Tennis star Venus Williams withdrew from the U.S. Open on Wednesday, citing a diagnosis of Sjögren’s syndrome, a little-known autoimmune disorder that causes fatigue and joint pain. TIME Healthland asked Dr. Victoria Shanmugam, an assistant professor of rheumatology at Georgetown University, to explain the condition.
Shanmugam is not involved in Williams’ treatment but currently sees other patients with Sjögren’s (pronounced show-grens).
What is Sjögren’s syndrome?
It’s an autoimmune disease that is typically characterized by inflammation in the tear ducts and salivary glands. We’re not sure why it focuses on these tissues. Many people will have a very mild form and experience dryness of the eyes and mouth, fatigue, joint pain and myalgias [or muscle pain]. Many people will have that and nothing else. But a small proportion of people will go on to have multi–organ system disease that behaves a little more like lupus [another autoimmune disease in which the body’s own immune cells start to attack healthy tissues, particularly in the joints].
How common is Sjögren’s?
It’s not that uncommon. Estimates vary, and there may be a fair number of people who have Sjögren’s and don’t know it. So the estimates vary widely. A European study found that about 4% of the population may be affected, while a study by the Mayo Clinic found a much lower prevalence of around 1%.

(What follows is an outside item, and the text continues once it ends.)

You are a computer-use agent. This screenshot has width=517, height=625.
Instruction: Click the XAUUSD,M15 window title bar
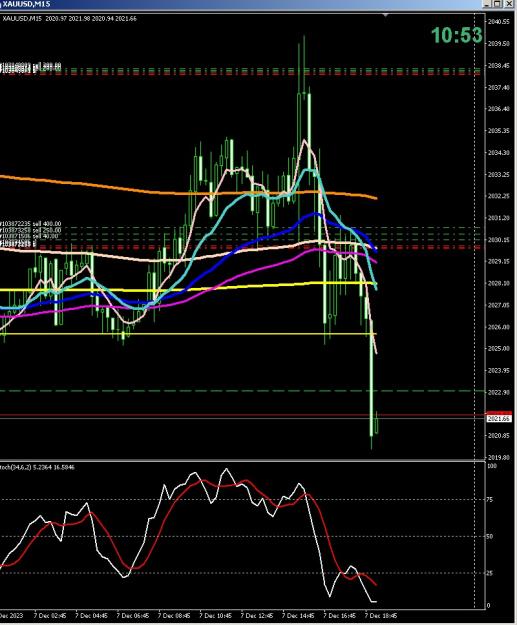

It’s more common in women than in men, and often people don’t get diagnosed until middle age.
Is there a connection between Sjögren’s and lupus?
There is a degree of overlap between the two diseases. We look at the inflammatory pattern in each organ to help distinguish between Sjögren’s and lupus. For example, [in Sjögren’s] there is a particular type of inflammation in the kidney that affects how the kidneys deal with salt and acid balance, which produces a very different picture than the inflammation of the kidney’s glomerulus, which is involved in filtering waste from the blood, that we see in lupus.
Some people will have particular types of inflammation in the lung and liver that is only seen in Sjögren’s, which can sometimes go on to become lupus. But the fact that [Williams] was diagnosed with Sjögren’s doesn’t necessarily mean she will go on to develop lupus.
What causes Sjögren’s?
That’s the million-dollar question in rheumatology. We think people probably have some kind of genetic predisposition — but we don’t know for sure — and some environmental factor sets off the immune system to trigger the disease. It’s not well understood why this particular person [will get diagnosed] and why now at this point in their life. But we do know that stress makes immune diseases worse.
Can Sjögren’s be treated?
Yes. We’ll treat people dependent on where they are on the disease spectrum. For the milder cases, we have topical [options] to treat dryness of the eyes and mouth. These can suppress the immune system locally in the eye to reduce inflammation. We also warn patients to get regular dental checkups.
For slightly more severe disease, we use disease-modifying drugs that are similar to treatments for lupus. Hydroxychloroquine, an anti-malaria [drug] can be helpful for joint pain, muscle aches and fatigue. If there is more severe inflammation involving the lung, kidney or liver, we can pick more potent immune-suppressing medications such as steroids or methotrexate to really suppress the immune system.
Do you think Williams will be able to return to playing professional tennis?
Her decision to take a little time off and recover and get her health under control is a reasonable decision. There is no reason to think that having this diagnosis shouldn’t allow her to continue to be active in the future. Many many people with Sjögren’s lead very full and active lives. And in most cases, it doesn’t affect their ability to hold down a full-time job and maintain all their usual activities.